Por su parte, Paponet es actual diputada nacional y una figura que está dentro del círculo de los hermanos Félix, que conducen San Rafael.

La otra apuesta tiene dos componentes con línea directa en la Nación, una mínima variación de la anterior. Está integrada por Guillermo Elizalde y Fernanda Lacoste.

Elizalde es el actual delegado del Enacom en Mendoza, el Ente Nacional de Comunicaciones e integrante de Agenda Mendoza. Es, quizás, el único referente del albertismo en la provincia. Y, por su parte, Lacoste está vinculada al sector de Carmona y en la actualidad es secretaria de Gobierno en la municipalidad de Maipú.

Las chances de una y otra fórmula son dispares.

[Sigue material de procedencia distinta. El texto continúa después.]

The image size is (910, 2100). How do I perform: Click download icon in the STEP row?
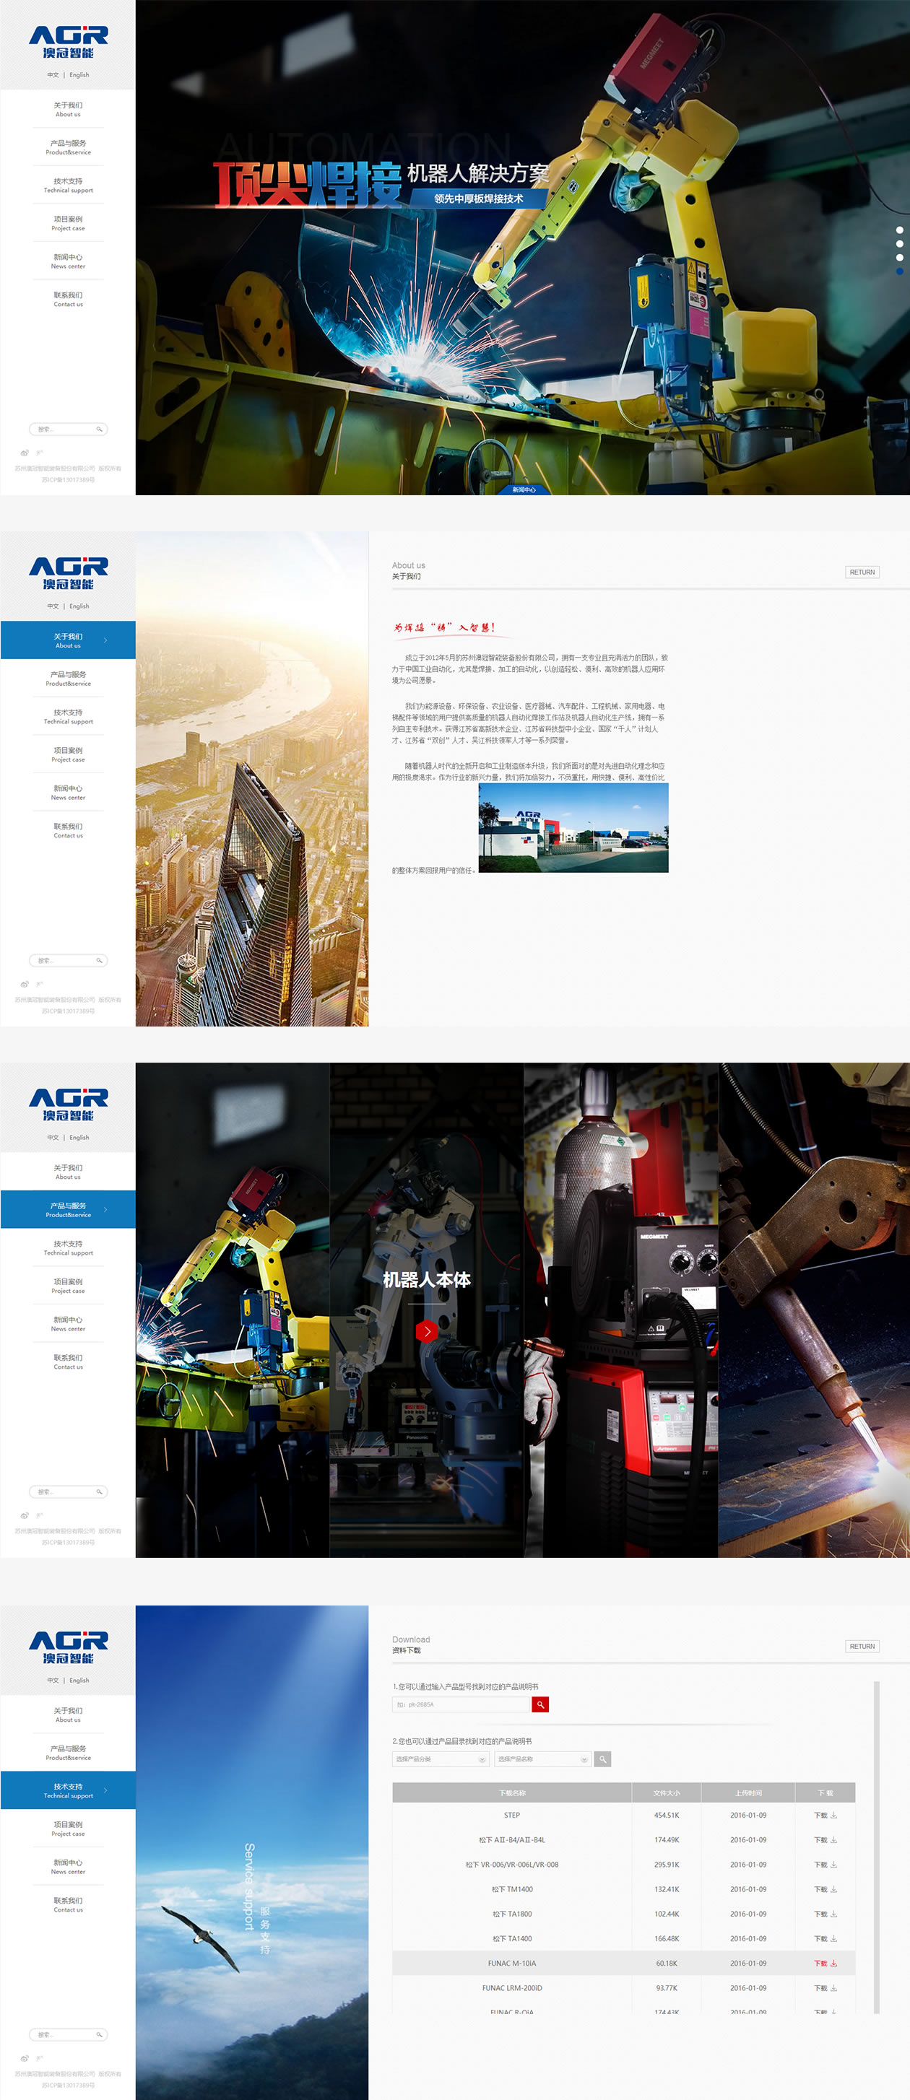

Es que con la decisión del presidente Alberto Fernández de no ir por la reelección, deja en desventaja a Elizalde. Por otro lado, Agustín Rossi es uno de los nombres que ya suena en el kirchnerismo como potencial candidato.

Mientras Carmona y Elizalde si bien se encuentran en el kirchnerismo, no son cristinistas, la aparición de Paponet ya revela un detalle importante. Se observa que ya los Félix comienzan a jugar de manera más decisiva, sobre todo por la conformación de las listas para la Legislatura.

Lo que se discutirá, a partir de las 19, serán los lugares en un escenario legislativo que, a priori, no será el mismo que en los últimos cuatro años, por la irrupción de un nuevo frente opositor, La Unión Mendocina, y los armados que se están dando. Los nombres todavía no están, porque lo primero a discutir y acordar es el orden.

Esto exige más negociación interna en el peronismo, puesto que los lugares serán, probablemente, menos que en las últimas legislativas, donde no había un escenario de tercios como el que se configura.

Pero distintas fuentes en el peronismo describen que la situación es de cierto “quilombo”, principalmente, por la diáspora. Varios sectores del peronismo, por distintas bocas, están recibiendo las invitaciones a sumarse al nuevo espectro de Omar De Marchi.